About this task: Could you print all the entries below exactly as they appear, omitting the pictures?

Saved entries

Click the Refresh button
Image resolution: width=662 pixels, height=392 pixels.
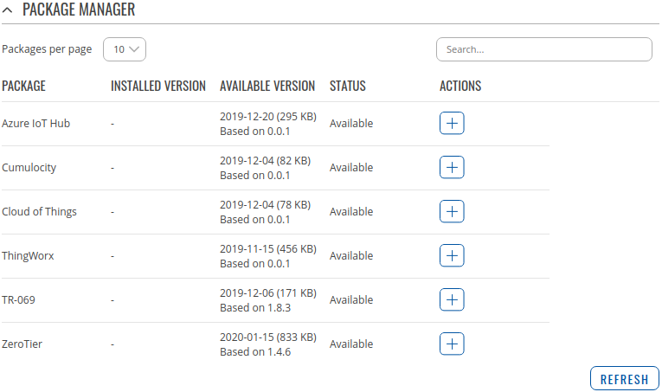tap(624, 379)
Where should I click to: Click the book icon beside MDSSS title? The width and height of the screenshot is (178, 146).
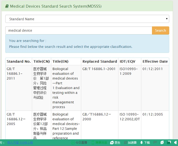8,6
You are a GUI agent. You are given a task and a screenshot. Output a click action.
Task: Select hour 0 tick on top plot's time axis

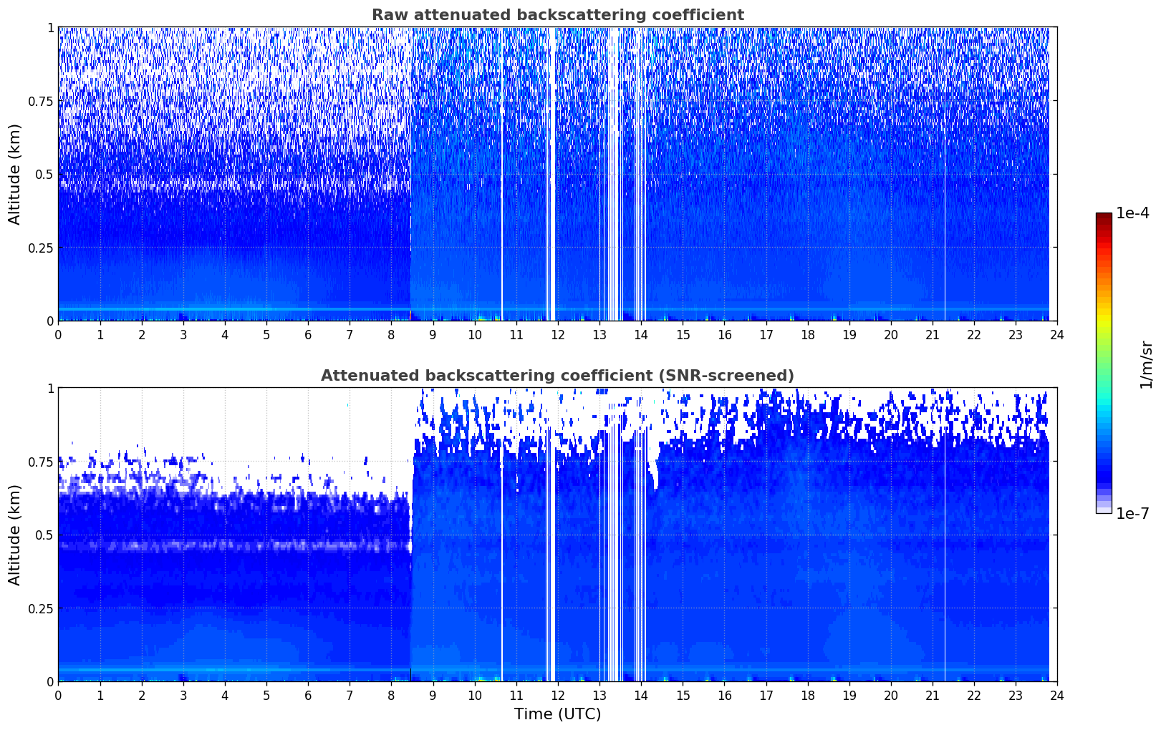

Answer space:
Click the Refresh button
Image resolution: width=662 pixels, height=392 pixels.
tap(624, 379)
Where should I click to: Click the book icon beside MDSSS title? The width and height of the screenshot is (178, 146).
8,6
You are a GUI agent. You are given a task and a screenshot. Output a click action.
Task: Select hour 0 tick on top plot's time axis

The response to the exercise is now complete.